I think this is as far as I can take it though. It'll never be able to boot
off an NVMe drive, which I'll definitely grab for my next machine. My XPS 15
has one and there's a subtle but noticeable difference in snappy-ness.

------
sevensor
This is a nonsensical comparison. It lumps together three different kinds of
ICs: DRAM, NAND flash, and CPUs. Samsung is in no danger of beating Intel in
the CPU market any time soon, and Intel long since yielded the DRAM and NAND
flash markets. The semiconductor is brutally cyclical. Right now memory is up.
Samsung and Intel are both well aware that the wheel will continue to turn,
and that the reward for complacency is annihilation.
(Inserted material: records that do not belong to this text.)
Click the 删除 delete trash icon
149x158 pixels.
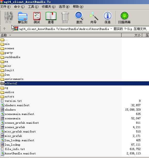click(65, 18)
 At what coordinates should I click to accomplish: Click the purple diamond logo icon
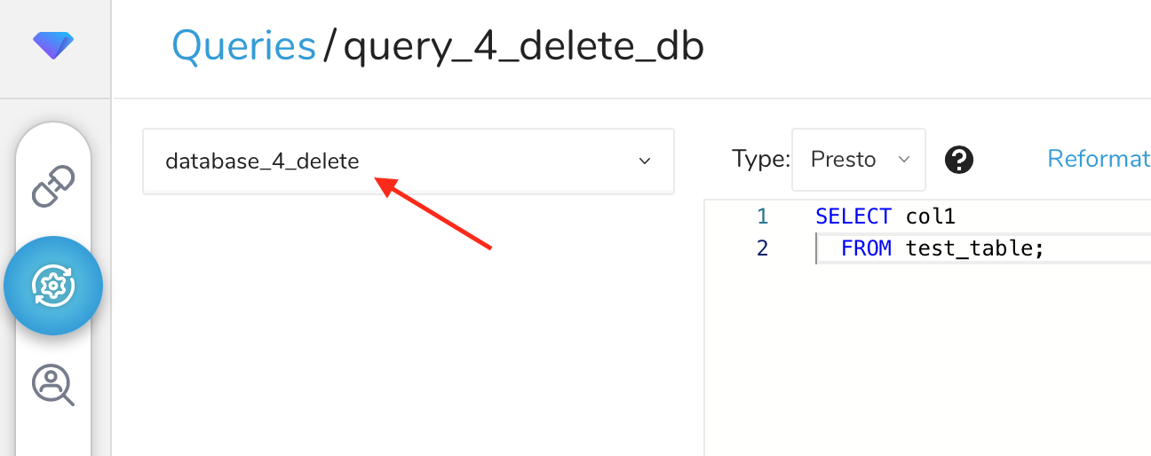point(53,44)
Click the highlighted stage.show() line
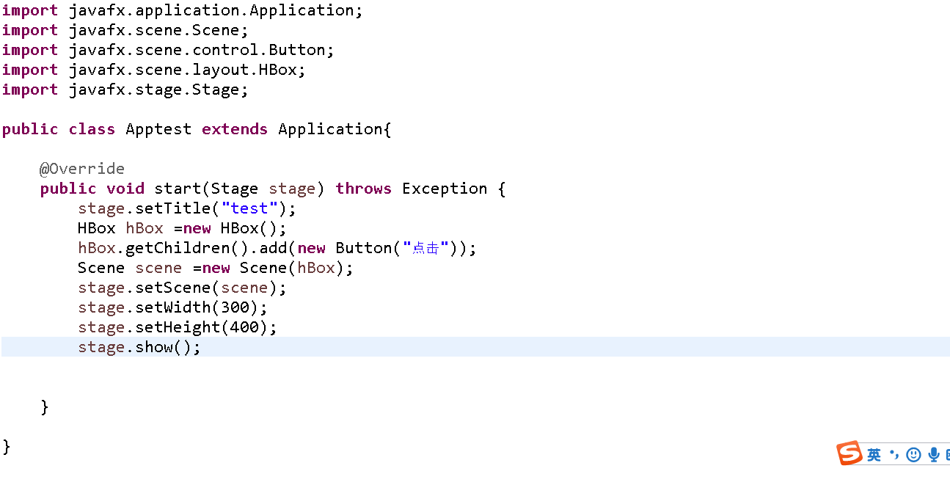 139,346
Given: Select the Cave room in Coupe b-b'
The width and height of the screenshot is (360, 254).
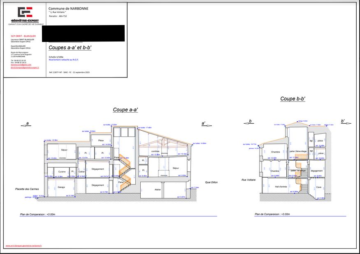Looking at the screenshot, I should pyautogui.click(x=318, y=187).
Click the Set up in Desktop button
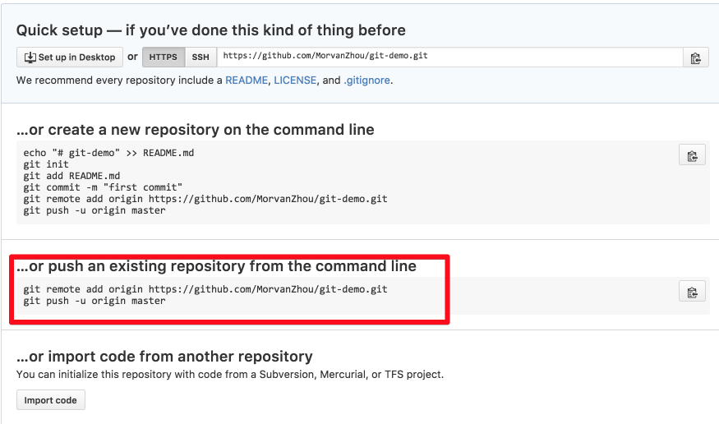 (70, 58)
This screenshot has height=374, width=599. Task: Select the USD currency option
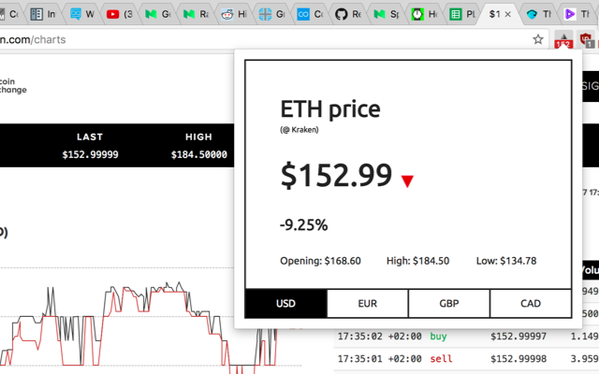click(285, 303)
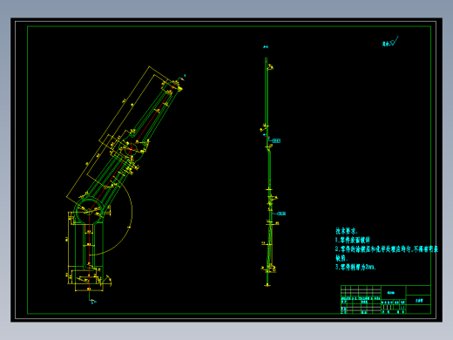The height and width of the screenshot is (340, 453).
Task: Click the red centerline of the angled arm
Action: point(132,146)
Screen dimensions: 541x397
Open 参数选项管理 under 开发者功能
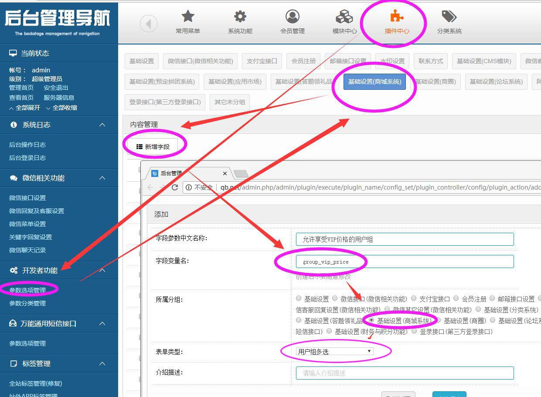click(x=27, y=290)
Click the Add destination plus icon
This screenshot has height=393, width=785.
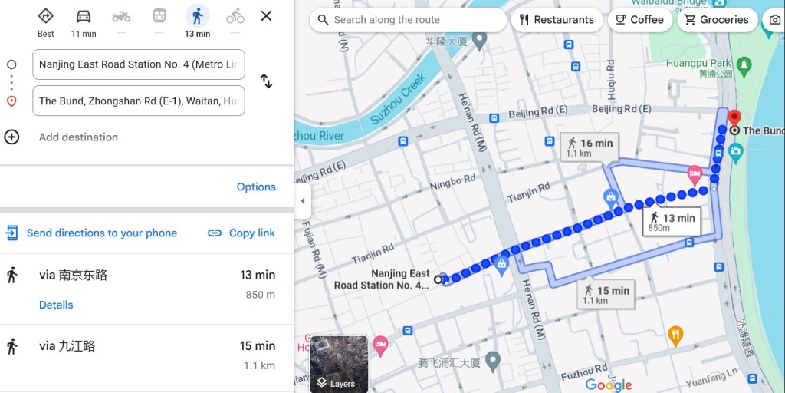point(11,137)
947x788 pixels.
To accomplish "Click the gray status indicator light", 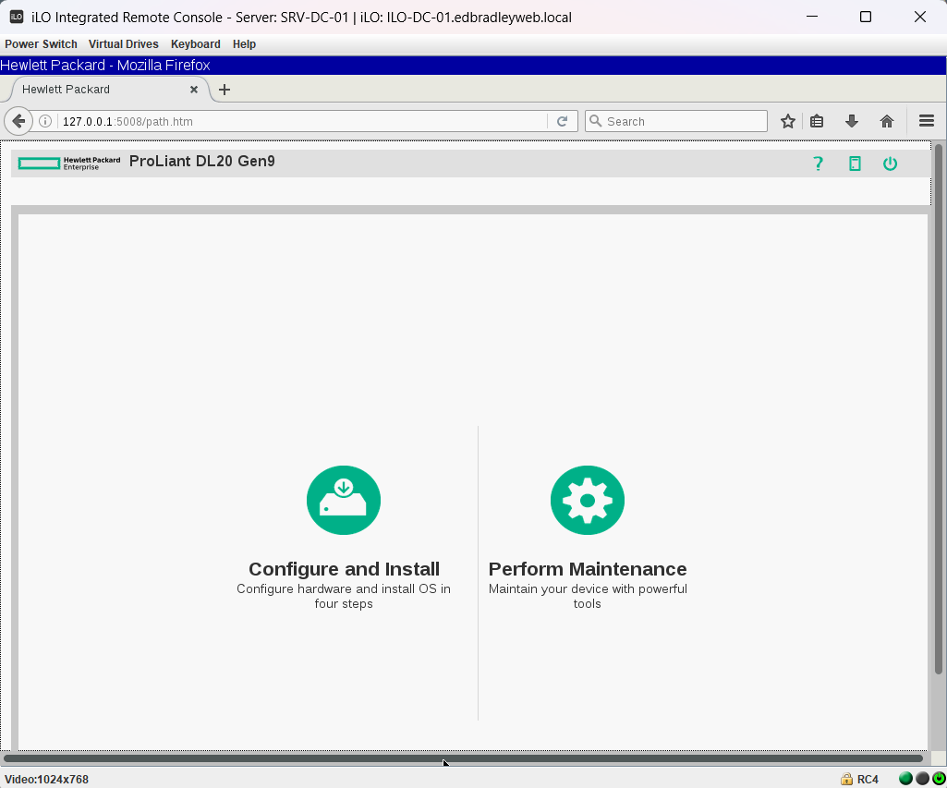I will pyautogui.click(x=921, y=779).
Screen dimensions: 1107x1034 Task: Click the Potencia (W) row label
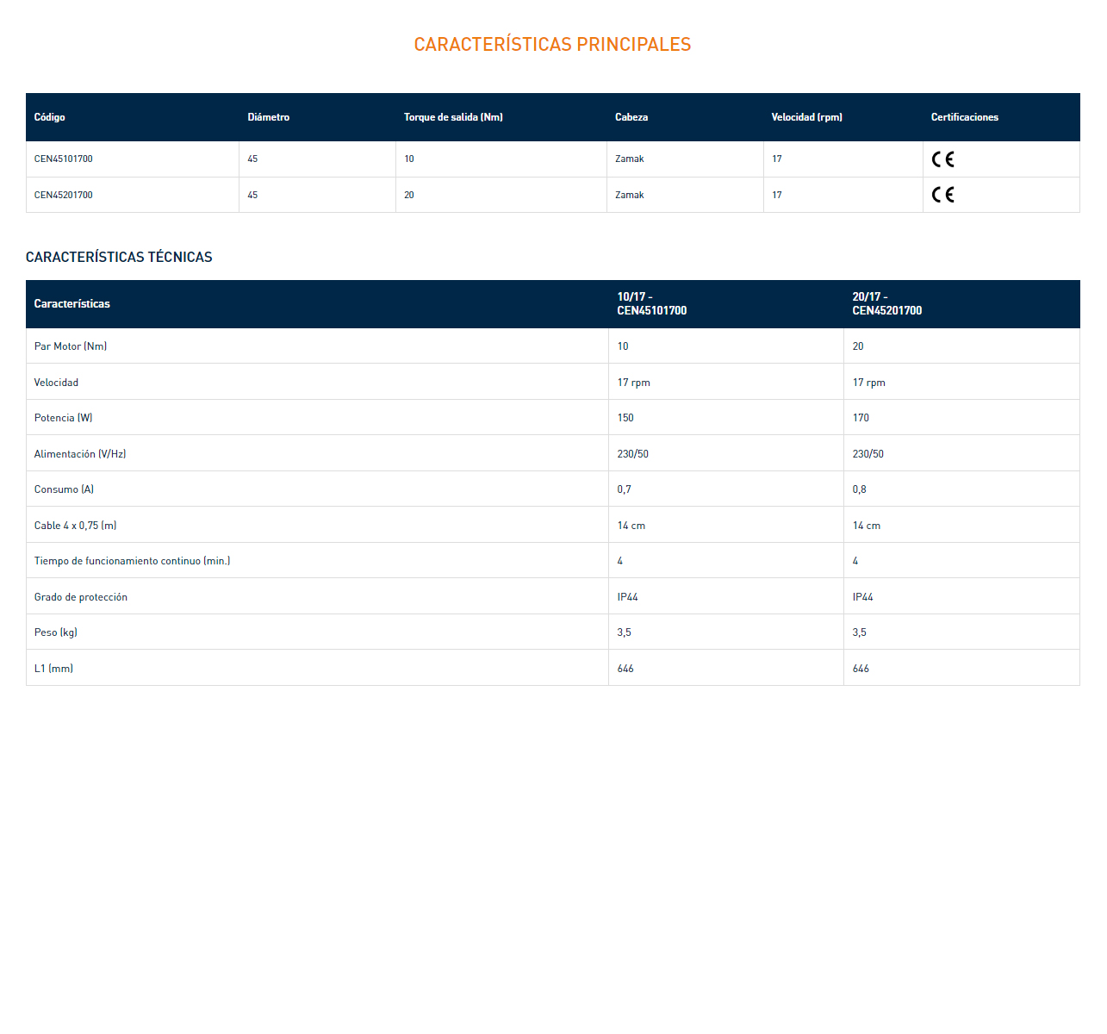tap(64, 418)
That's why they're both
ruthlessly unsentimental about exiting markets in which they can't profit.

------
sanxiyn
In Q1 2017, Samsung had 44.8% market share in DRAM, and 35.4% market share in
NAND Flash. Two adds up to more than 10 billion dollars in a quarter.

[http://www.dramexchange.com/WeeklyResearch/Post/2/4675.html](http://www.dramexchange.com/WeeklyResearch/Post/2/4675.html)
[http://www.dramexchange.com/WeeklyResearch/Post/2/4686.html](http://www.dramexchange.com/WeeklyResearch/Post/2/4686.html)

------
robertelder
I watched this video yesterday, and it seems to explain a lot about how Intel
has been less focused on building better technology in the last 10-15 years:

[https://www.youtube.com/watch?v=osSMJRyxG0k](https://www.youtube.com/watch?v=osSMJRyxG0k)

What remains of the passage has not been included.